Vietnam wants Laos to carefully study impacts of mega dam on
Mekong
Vietnam Thursday
called on Laos to continue
to study the likely environmental impacts of the controversial Xayaburi dam
on the Mekong River to perfect its design.
Ministry of
Foreign Affairs spokesperson Luong Thanh Nghi said at a regular press
briefing in Hanoi that Laos had
decided to go ahead with the US$3.5-billion dam "after adjusting the
project design to mitigate the impact on the downstream."

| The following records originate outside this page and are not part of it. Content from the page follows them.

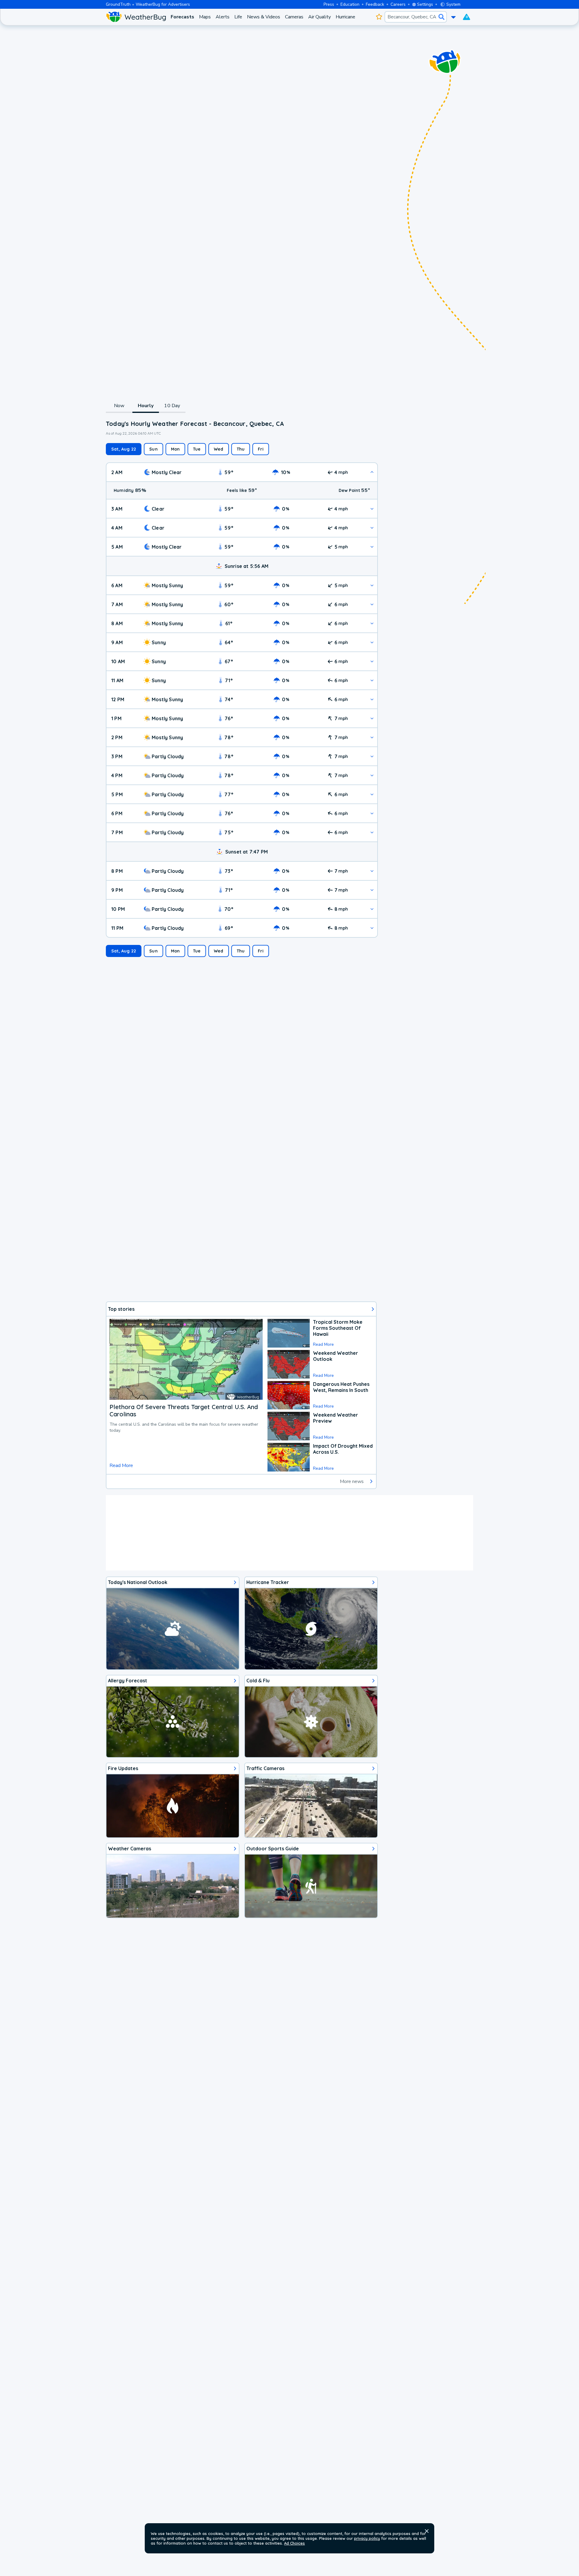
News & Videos (263, 17)
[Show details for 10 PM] (372, 909)
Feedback (375, 4)
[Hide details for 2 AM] (372, 472)
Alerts (222, 17)
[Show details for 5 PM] (372, 794)
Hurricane (345, 17)
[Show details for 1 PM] (372, 718)
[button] (427, 2531)
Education (349, 4)
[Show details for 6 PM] (372, 813)
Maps (205, 17)
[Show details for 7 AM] (372, 604)
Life (238, 17)
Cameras (294, 17)
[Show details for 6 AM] (372, 585)
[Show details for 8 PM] (372, 871)
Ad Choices (294, 2543)
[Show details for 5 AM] (372, 547)
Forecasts (182, 17)
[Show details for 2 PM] (372, 737)
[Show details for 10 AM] (372, 661)
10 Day (172, 405)
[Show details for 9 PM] (372, 890)
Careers (398, 4)
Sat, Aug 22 (123, 449)
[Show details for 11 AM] (372, 680)
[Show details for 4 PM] (372, 775)
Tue (197, 449)
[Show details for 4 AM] (372, 528)
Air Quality (319, 17)
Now (119, 405)
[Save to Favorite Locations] (378, 17)
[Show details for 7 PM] (372, 832)
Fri (261, 449)
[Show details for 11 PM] (372, 928)
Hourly (145, 405)
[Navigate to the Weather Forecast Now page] (136, 17)
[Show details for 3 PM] (372, 756)
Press (329, 4)
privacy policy (367, 2538)
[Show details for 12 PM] (372, 699)
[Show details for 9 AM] (372, 642)
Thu (241, 449)
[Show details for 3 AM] (372, 509)
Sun (153, 449)
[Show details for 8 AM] (372, 623)
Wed (218, 449)
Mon (175, 449)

He said Vietnam wants Laos
to work with Vietnam, Cambodia, and Thailand
for a careful and comprehensive research into the cumulative impacts on the
environment, economy, and society that all dams expected to be built on the
mainstream of Mekong would have.
In its discussions
with Laos and the
International Mekong River Commission's member countries, Vietnam has repeatedly expressed its viewpoint
of taking the general management and sustainable development of the river
into consideration while building hydropower works on the Mekong.
News agency AP
quoted Laotian officials as saying this week that construction of the Xayaburi
dam would ahead, and reported that they took several journalists and
diplomats to the site of the proposed dam on Southeast
Asia's mightiest river. Construction of approach roads and
buildings has already begun.
Vietnam and Cambodia last year proposed a 10-year
moratorium on any dams on the Mekong. They
expressed concern that the dam would kill fish and affect the livelihoods of
millions of people living along river.